The Skeptical Believer

The Skeptical Believer April 15, 2013

Some of you may know of Daniel Taylor‘s small but evocative and influential The Myth of Certainty, a book that helped me so much at one period in my life. He’s got a new set of ideas about doubt and faith in The Skeptical Believer: Telling Stories to Your Inner Atheist, and I’m having a hard time to put it down. He’s not just a great writer; he’s writing from the depth of his soul and anguish and faith — all at the same time. This series of posts on The Skeptical Believer will spread out over some weeks and months since too much can be too much.

How often does doubt emerge in your church’s teaching, preaching, and thinking?

“The Skeptical Believer. No, it’s not a contradiction in terms. It’s a simple, everyday reality for many people of faith” (3). And, he contends (and I agree), “it’s acceptable to God.” Doubt happens to faith and to believers, not so much to unbelievers. It’s struggling with faith and in the midst of faith, not denying faith. It’s seeking to make sense of faith. Taylor’s book is about “internal apologetics” (the battle within) than “external apologetics” (the battle to convinced others). Doubt is misgivings about truth claims, in this case about Christian truth claims.

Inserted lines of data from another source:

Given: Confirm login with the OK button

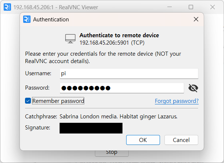Looking at the screenshot, I should tap(143, 140).
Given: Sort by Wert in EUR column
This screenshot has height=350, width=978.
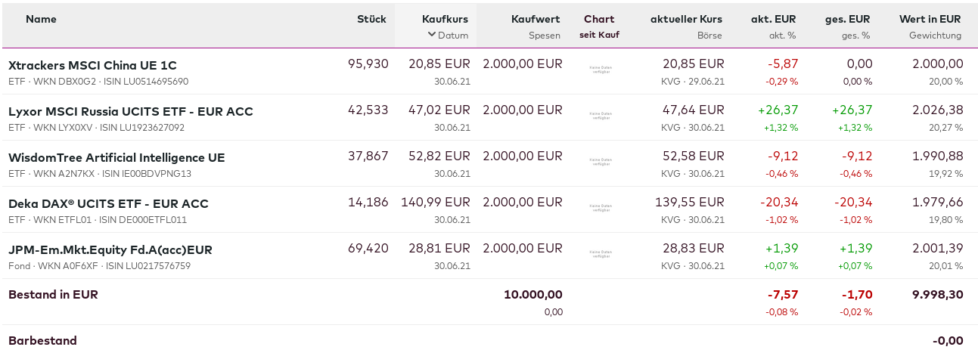Looking at the screenshot, I should 930,19.
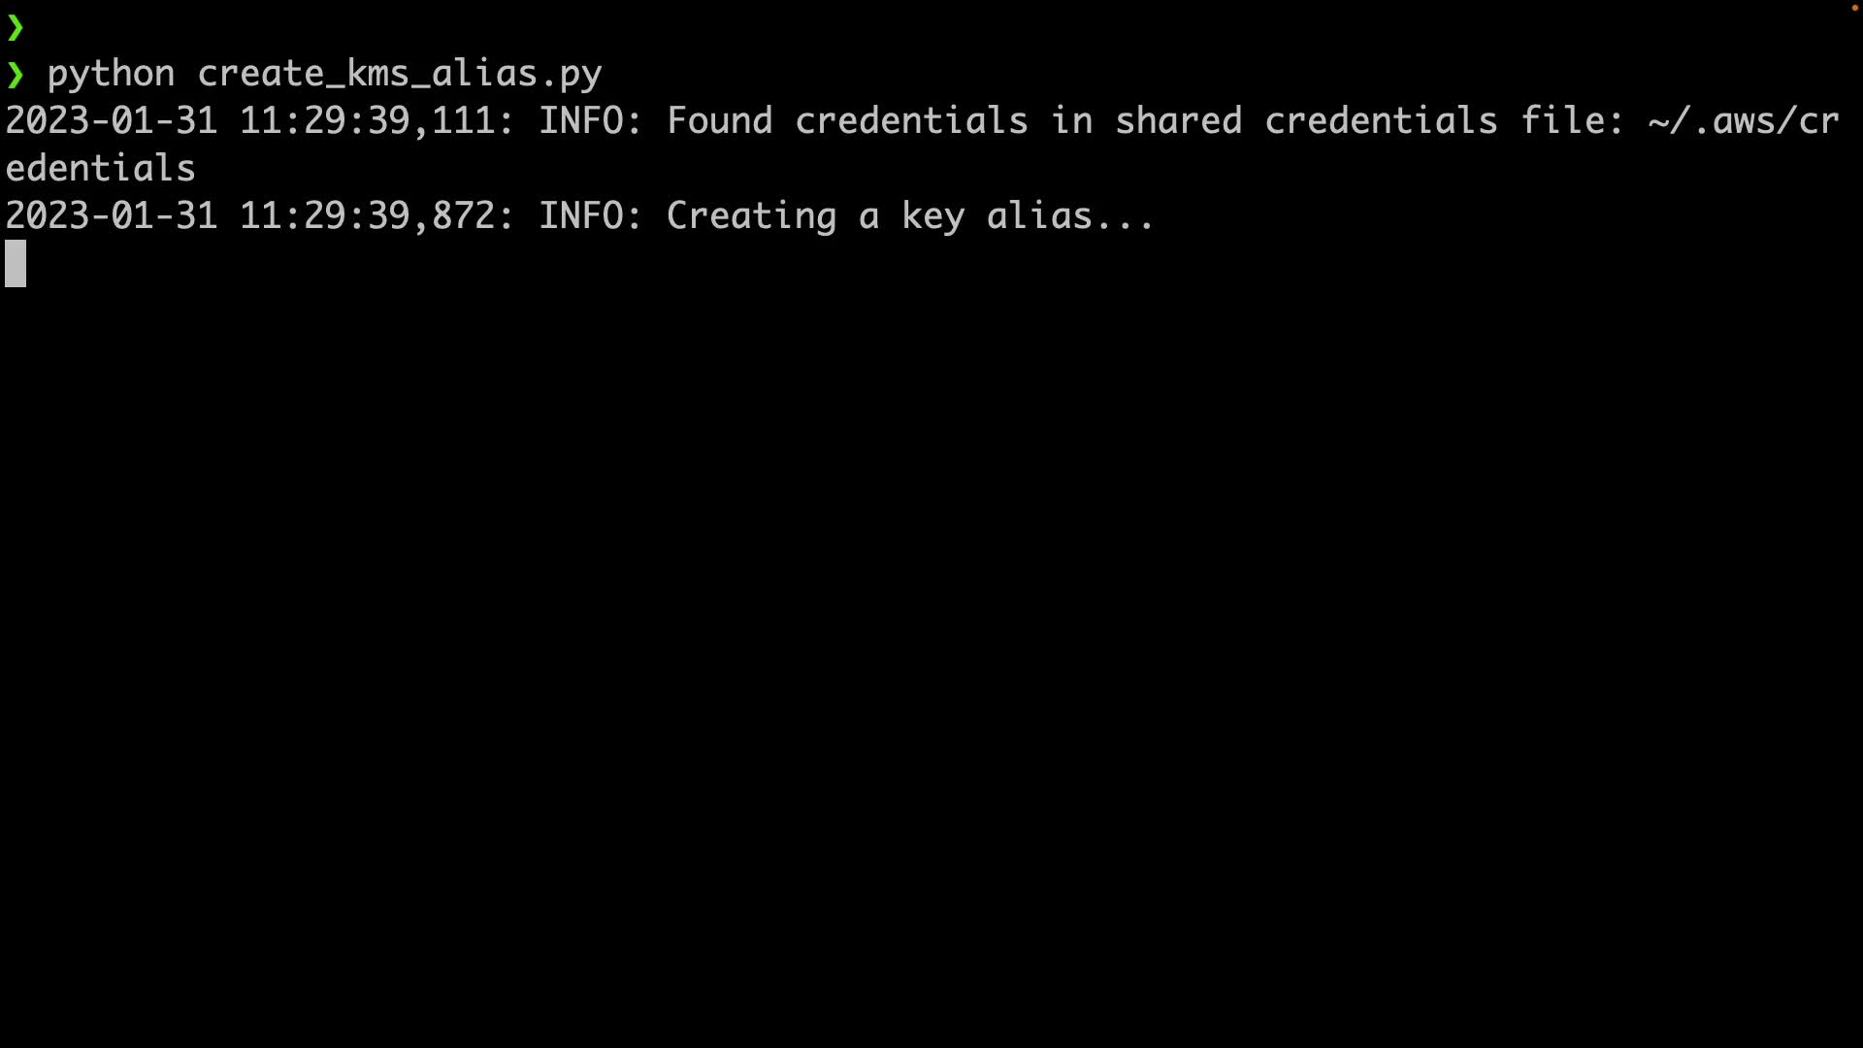This screenshot has height=1048, width=1863.
Task: Click the second timestamp 11:29:39,872
Action: tap(376, 215)
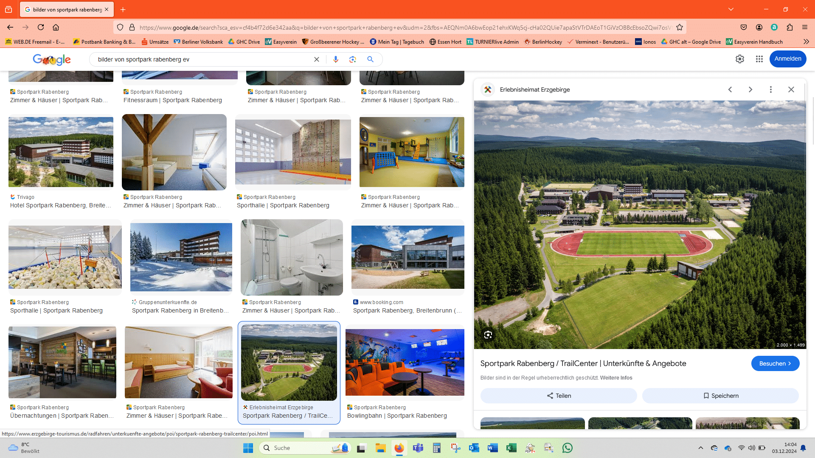Select the Bowlingbahn image thumbnail

(405, 363)

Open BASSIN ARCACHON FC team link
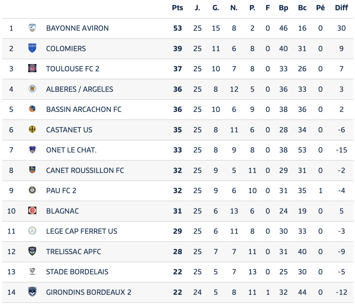pyautogui.click(x=84, y=109)
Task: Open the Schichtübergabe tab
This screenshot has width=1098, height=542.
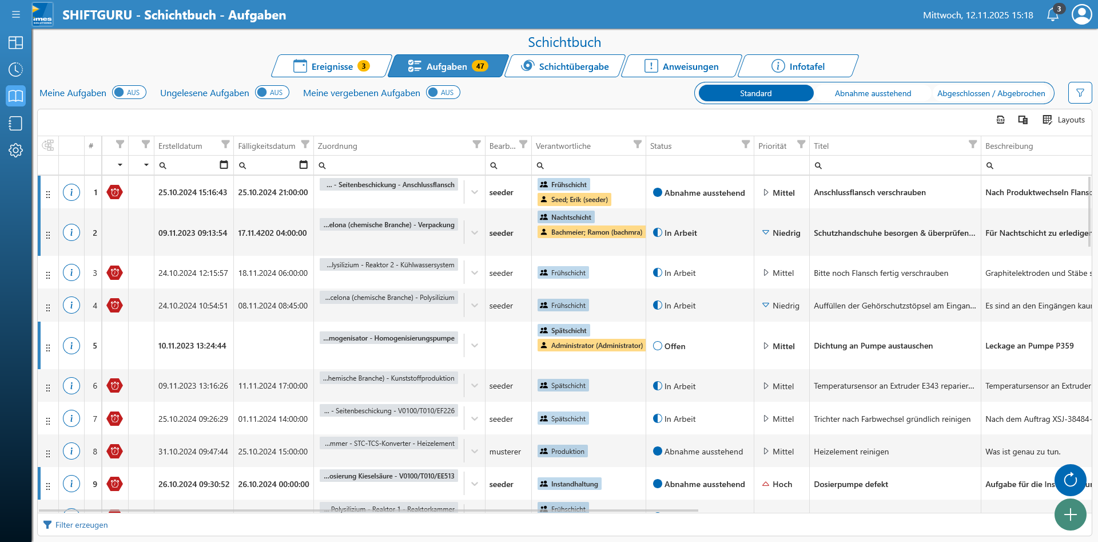Action: coord(565,66)
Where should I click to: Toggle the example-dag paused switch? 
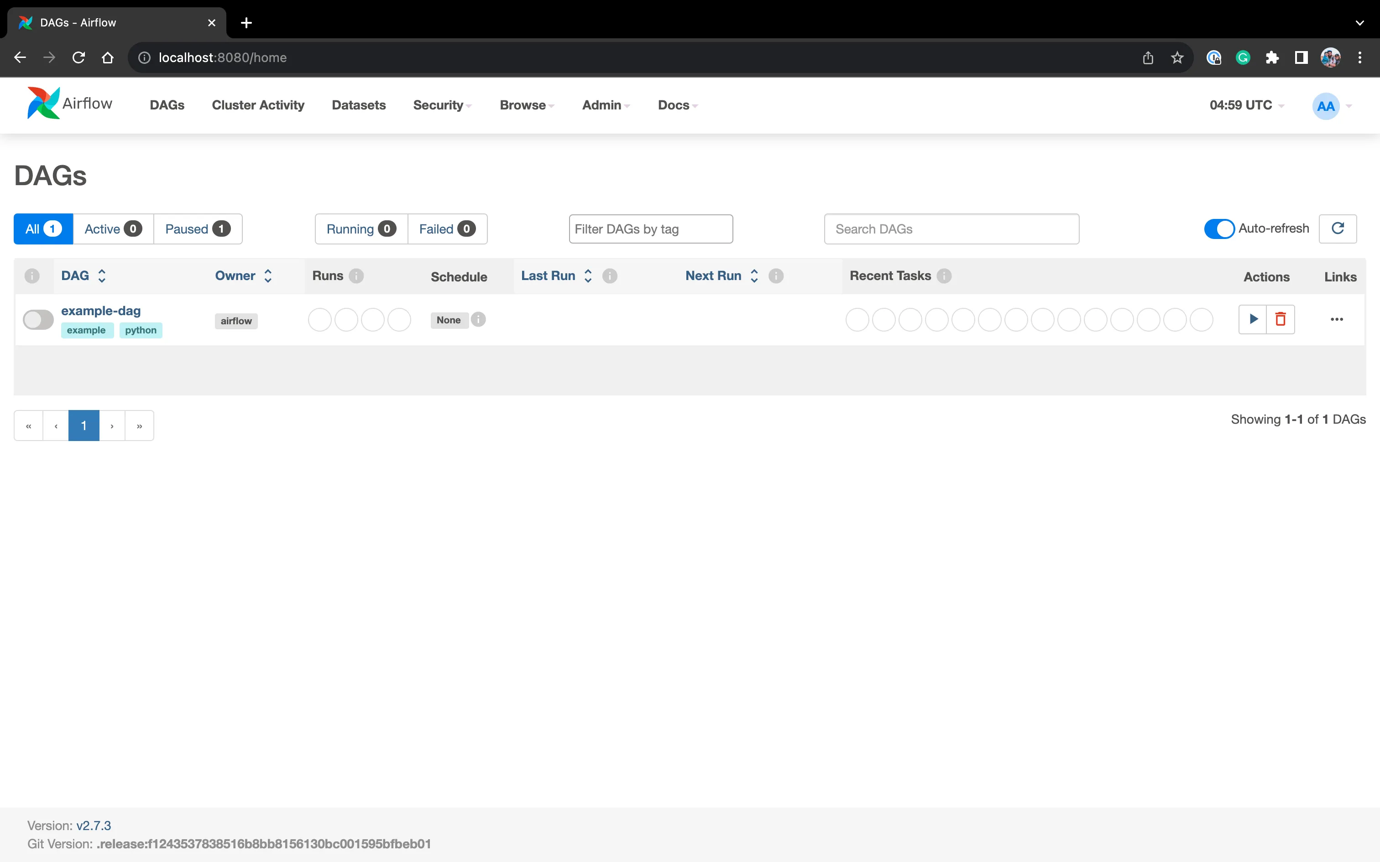click(37, 319)
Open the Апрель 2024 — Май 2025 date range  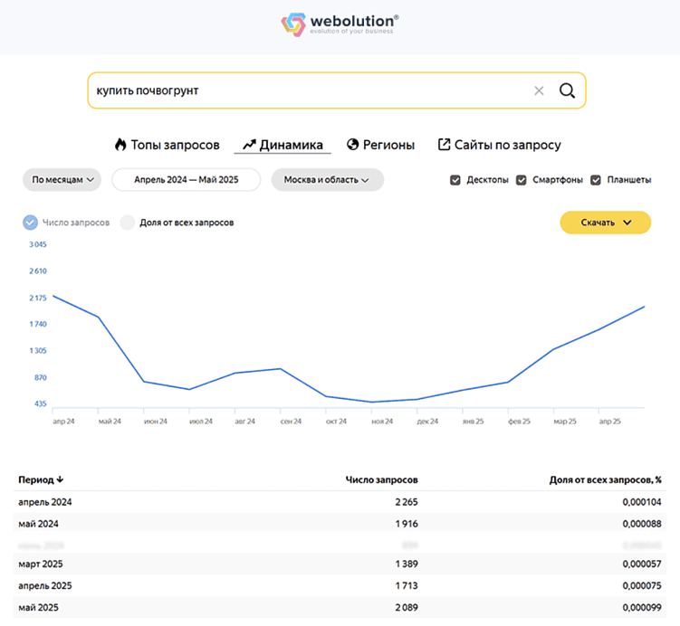(x=186, y=180)
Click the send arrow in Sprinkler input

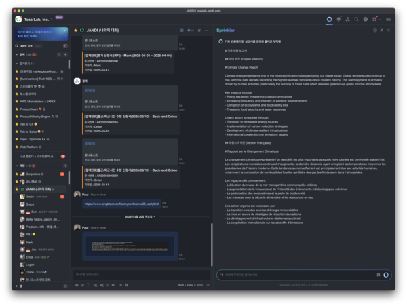386,275
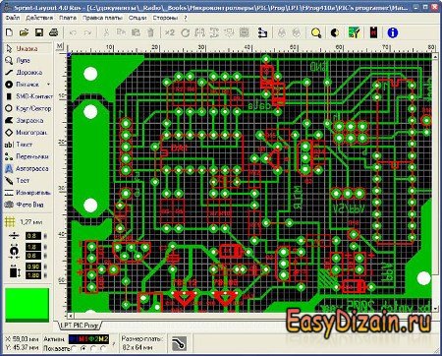Image resolution: width=442 pixels, height=356 pixels.
Task: Click the large green color swatch
Action: [x=27, y=305]
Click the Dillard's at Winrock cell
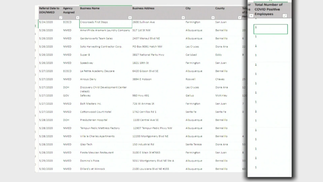323x182 pixels. click(92, 169)
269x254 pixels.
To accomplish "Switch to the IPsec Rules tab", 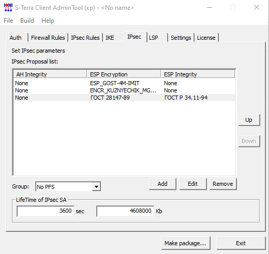I will coord(85,38).
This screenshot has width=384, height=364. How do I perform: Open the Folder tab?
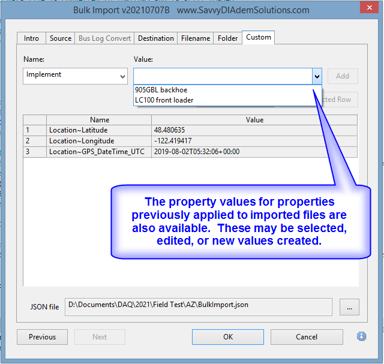point(227,38)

Another point he makes in his opener: “the suspicion that anyone who claims to know most anything with certainty is Blowing Smoke” (4). “There’s a lot of Smoke in the world. Always has been. People of faith often Blow Smoke. Scorners of faith are often big time Smoke Blowers too. Smoke, Smoke, everywhere Smoke. How can you help but be a skeptic with all this Smoke?” (5).

The Skeptical Believer — if you don’t know one — is among the many who “ask uncomfortable questions when everyone else is smiling vacantly” (7).

Daniel Taylor invites us to consider the inside of doubt as an element of the inside of faith. “I remind myself that I have been invited not into an argument but into a story” (7). But the “real test of any story is what it asks me to love and what kind of life it requires me to live” (7).

With this he closes down the intro: “All evidence is resistible. All arguments are assailable. … All Arguments… leak” (8).